Brief thought exercise: why are people generally more receptive to “let’s hop on a call” or “let’s schedule a meeting” then a three-line e-mail that explains the situation?

I’ve wondered this constantly in different jobs I’ve had, and even aspects of the job search. You can write a pretty short, to-the-point e-mail that explains your situation or a project’s situation and one of the first series of responses you get is “Great, let’s schedule a meeting” or “Let’s schedule a phone call.” OK, but … the e-mail just talked about the status. Shouldn’t we wait to schedule the meeting until there’s something to discuss or consider?

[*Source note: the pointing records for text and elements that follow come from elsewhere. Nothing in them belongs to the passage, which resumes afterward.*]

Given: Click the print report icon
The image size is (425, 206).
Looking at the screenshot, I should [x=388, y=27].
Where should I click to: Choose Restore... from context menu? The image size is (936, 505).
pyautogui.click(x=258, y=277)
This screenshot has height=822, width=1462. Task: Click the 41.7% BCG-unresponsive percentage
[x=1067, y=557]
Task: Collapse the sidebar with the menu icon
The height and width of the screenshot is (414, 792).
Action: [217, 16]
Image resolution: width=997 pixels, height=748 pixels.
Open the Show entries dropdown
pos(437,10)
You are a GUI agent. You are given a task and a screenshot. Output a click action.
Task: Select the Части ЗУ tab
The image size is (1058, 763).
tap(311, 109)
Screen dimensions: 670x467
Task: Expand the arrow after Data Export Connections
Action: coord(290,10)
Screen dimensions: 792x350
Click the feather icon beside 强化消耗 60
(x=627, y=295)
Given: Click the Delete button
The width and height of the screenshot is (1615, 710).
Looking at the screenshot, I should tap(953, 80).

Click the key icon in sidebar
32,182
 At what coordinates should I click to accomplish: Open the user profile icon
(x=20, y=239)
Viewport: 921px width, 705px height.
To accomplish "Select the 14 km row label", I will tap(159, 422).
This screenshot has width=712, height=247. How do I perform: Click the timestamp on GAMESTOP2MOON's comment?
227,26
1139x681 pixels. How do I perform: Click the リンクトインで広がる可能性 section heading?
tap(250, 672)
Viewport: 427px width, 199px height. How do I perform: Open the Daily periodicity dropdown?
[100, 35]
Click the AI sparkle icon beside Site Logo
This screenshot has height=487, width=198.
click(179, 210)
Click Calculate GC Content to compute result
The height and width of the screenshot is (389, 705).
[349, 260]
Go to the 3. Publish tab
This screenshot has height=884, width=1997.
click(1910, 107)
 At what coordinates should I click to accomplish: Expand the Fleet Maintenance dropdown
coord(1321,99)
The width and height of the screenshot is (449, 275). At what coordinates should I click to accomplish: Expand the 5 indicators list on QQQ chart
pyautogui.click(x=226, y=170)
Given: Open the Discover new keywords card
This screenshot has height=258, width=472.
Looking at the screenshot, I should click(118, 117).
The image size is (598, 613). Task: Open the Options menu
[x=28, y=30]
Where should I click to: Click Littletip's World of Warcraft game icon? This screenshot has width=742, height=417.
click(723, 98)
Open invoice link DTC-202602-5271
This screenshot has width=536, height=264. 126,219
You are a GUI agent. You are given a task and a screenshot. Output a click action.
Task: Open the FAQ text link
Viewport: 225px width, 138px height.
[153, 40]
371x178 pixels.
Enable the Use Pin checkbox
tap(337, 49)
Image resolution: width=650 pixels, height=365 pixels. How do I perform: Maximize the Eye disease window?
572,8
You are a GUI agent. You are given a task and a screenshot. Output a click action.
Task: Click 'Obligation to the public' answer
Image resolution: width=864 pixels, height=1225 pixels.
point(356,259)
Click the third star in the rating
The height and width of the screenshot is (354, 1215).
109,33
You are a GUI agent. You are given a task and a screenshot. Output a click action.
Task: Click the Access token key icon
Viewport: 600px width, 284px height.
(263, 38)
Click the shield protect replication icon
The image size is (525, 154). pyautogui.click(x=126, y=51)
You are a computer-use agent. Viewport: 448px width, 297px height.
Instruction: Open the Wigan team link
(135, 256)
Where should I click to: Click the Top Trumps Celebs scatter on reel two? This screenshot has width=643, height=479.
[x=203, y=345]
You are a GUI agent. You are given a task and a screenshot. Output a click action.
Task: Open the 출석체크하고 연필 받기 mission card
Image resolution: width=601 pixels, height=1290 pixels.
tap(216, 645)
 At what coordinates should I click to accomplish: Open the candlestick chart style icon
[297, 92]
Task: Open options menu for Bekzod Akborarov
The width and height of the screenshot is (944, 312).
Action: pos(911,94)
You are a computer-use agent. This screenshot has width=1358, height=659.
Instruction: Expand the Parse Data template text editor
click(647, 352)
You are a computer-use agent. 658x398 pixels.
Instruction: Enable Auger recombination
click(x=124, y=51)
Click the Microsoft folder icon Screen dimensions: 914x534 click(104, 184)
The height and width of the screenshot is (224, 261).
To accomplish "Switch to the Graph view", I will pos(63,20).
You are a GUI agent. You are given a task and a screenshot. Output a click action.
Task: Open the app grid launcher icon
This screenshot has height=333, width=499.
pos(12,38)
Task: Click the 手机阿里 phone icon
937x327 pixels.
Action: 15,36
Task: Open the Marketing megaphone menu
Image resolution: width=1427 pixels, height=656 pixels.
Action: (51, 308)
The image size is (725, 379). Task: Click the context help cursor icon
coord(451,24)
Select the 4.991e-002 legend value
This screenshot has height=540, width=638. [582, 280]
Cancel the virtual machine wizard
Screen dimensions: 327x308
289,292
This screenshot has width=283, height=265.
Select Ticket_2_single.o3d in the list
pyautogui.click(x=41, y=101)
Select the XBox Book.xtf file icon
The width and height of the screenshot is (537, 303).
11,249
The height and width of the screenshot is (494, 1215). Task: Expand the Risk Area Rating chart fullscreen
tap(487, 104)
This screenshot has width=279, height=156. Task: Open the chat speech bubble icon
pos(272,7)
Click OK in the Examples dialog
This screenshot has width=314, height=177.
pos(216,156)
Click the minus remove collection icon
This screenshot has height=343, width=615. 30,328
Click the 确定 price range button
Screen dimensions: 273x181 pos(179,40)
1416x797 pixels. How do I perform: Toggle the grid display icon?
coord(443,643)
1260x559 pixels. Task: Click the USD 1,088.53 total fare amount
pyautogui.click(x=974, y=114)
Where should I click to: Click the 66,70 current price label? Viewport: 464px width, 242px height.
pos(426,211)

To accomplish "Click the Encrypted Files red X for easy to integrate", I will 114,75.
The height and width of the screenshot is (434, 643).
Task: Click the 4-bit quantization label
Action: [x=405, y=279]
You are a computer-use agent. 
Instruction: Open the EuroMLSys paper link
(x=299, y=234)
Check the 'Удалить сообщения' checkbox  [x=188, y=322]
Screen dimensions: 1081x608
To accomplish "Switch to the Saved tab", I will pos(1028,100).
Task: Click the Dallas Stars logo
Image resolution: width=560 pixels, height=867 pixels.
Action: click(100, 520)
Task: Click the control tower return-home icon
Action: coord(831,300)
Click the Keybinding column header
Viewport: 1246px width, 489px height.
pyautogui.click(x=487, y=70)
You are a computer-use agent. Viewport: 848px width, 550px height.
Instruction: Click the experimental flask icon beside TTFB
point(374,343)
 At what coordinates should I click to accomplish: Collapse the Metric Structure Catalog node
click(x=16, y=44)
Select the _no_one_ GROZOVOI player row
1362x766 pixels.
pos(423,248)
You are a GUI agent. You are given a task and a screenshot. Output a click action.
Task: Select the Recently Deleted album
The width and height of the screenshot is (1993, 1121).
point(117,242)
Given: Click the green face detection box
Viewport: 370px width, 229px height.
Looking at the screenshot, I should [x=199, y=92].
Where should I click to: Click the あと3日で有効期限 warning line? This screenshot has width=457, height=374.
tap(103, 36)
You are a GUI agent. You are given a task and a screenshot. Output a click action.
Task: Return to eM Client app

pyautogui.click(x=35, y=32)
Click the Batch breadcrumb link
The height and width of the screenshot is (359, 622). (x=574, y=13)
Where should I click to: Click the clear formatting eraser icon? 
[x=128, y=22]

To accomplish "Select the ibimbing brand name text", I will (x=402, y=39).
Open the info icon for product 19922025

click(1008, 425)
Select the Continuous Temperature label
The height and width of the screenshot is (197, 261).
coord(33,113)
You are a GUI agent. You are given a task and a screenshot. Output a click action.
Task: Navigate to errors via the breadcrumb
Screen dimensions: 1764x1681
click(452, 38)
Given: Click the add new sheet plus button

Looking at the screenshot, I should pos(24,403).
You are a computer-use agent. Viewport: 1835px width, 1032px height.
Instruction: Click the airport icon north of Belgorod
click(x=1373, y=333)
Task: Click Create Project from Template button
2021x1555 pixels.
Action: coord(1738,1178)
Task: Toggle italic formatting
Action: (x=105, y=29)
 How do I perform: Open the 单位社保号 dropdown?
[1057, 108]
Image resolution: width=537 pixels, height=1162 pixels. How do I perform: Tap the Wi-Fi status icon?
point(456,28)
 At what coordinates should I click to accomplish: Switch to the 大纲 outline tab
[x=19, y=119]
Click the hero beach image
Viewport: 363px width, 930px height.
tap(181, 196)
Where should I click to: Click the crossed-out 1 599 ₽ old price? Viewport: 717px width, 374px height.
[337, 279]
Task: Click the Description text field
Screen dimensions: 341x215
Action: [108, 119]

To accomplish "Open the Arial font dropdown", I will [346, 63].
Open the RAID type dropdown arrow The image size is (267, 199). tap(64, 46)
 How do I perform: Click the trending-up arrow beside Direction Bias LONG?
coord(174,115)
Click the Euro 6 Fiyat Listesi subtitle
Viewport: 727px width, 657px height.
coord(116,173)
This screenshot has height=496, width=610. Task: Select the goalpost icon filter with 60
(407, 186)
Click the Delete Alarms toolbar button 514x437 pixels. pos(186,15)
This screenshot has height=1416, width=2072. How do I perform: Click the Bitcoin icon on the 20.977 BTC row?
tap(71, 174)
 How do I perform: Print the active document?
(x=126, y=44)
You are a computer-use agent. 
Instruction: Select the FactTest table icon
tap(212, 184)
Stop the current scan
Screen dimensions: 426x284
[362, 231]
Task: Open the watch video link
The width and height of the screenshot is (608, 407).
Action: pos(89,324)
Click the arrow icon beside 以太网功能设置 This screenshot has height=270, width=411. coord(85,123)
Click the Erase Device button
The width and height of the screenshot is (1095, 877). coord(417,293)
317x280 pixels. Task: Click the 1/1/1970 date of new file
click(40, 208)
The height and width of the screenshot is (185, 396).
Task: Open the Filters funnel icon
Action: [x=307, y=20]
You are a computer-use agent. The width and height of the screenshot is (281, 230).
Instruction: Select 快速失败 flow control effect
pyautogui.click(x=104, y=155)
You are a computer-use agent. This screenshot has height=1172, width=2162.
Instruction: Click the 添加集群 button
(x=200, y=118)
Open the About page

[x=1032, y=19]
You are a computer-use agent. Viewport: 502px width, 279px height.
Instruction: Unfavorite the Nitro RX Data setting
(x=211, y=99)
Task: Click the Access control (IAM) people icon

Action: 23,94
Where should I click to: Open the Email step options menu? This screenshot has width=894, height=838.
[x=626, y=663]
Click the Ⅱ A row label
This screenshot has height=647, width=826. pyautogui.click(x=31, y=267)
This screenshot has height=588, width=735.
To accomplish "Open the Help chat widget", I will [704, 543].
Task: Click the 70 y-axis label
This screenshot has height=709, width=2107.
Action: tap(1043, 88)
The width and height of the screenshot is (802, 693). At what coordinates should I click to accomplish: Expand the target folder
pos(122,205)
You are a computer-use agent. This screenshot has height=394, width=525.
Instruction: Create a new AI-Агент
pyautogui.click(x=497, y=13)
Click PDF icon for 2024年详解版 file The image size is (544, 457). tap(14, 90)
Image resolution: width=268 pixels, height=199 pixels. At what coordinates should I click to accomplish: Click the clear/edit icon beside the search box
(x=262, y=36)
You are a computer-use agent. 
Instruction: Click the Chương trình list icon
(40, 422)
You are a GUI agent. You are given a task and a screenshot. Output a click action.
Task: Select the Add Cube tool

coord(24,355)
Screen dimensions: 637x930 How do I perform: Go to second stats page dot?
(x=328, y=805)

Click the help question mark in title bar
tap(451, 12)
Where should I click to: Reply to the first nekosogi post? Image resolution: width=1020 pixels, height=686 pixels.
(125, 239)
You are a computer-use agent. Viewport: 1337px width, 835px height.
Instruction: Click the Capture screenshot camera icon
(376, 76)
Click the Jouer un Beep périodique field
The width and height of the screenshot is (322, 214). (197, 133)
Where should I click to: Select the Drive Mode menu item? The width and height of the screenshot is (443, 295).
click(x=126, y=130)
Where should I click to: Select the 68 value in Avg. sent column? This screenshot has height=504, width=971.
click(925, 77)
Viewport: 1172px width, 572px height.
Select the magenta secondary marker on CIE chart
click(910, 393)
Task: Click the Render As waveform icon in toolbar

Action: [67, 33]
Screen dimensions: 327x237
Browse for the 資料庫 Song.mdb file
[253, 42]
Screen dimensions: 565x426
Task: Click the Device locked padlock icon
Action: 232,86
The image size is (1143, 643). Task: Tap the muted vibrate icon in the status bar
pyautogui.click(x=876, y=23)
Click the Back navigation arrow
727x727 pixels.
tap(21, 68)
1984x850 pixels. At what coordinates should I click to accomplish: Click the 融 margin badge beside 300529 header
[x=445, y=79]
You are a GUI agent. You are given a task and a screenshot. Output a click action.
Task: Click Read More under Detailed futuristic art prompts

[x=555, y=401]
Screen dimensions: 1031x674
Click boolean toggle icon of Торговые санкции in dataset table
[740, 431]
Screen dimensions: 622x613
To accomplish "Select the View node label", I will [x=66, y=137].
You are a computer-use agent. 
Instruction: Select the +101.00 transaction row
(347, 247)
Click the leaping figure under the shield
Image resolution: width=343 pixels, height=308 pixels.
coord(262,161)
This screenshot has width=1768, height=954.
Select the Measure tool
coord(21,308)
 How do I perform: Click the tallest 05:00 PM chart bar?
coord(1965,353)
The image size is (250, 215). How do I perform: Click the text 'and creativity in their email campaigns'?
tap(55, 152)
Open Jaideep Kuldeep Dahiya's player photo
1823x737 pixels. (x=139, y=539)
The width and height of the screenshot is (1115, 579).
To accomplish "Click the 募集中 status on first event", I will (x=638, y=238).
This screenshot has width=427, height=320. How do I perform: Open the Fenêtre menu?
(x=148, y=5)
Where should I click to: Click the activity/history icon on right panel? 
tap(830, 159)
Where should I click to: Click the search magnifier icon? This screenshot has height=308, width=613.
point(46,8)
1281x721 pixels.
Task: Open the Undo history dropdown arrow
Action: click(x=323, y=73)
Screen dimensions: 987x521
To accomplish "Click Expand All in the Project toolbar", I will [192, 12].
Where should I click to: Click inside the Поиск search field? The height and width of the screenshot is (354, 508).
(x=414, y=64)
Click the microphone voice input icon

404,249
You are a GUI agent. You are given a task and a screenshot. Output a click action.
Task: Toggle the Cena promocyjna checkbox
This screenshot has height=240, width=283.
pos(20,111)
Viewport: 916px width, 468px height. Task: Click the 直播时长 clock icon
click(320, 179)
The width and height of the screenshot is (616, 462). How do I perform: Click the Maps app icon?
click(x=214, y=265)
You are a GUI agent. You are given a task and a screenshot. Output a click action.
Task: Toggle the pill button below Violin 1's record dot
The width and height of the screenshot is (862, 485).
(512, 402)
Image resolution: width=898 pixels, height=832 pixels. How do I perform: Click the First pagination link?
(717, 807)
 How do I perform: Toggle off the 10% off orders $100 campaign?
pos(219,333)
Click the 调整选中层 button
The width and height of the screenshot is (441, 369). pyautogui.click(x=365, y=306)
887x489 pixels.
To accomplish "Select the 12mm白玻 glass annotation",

I’ve always wondered why this happens. A couple of potential theories:

1. In the grand scheme of a work life, e-mail is relatively new (although a currency now). There’s a period of time where new things are still not completely trusted. Maybe e-mail is in that range.

2. People process e-mail very quickly, on the move or between other things, so perhaps sending out an opportunity to meet/discuss more makes them feel they’re really grounding the issue more.

3. Seeing people face-to-face to discuss an idea — or at least via phone — is very important to some, which is one of the primary arguments against the idea of “work from home.”

4. The true cultural currency of the modern workplace is how busy you are, so taking an update and turning it into a chance for another meeting only serves to make you that much busier.

The problem here is, meetings are the ultimate time suck, which can become the ultimate productivity suck. I wish there were more workplaces — and certainly more headhunters/recruiters — who were content to be OK with progress updates happening via e-mail, and bigger discussions happening in person/via Skype or phone.

If anyone has additional thoughts on this, feel free to leave them in the comments.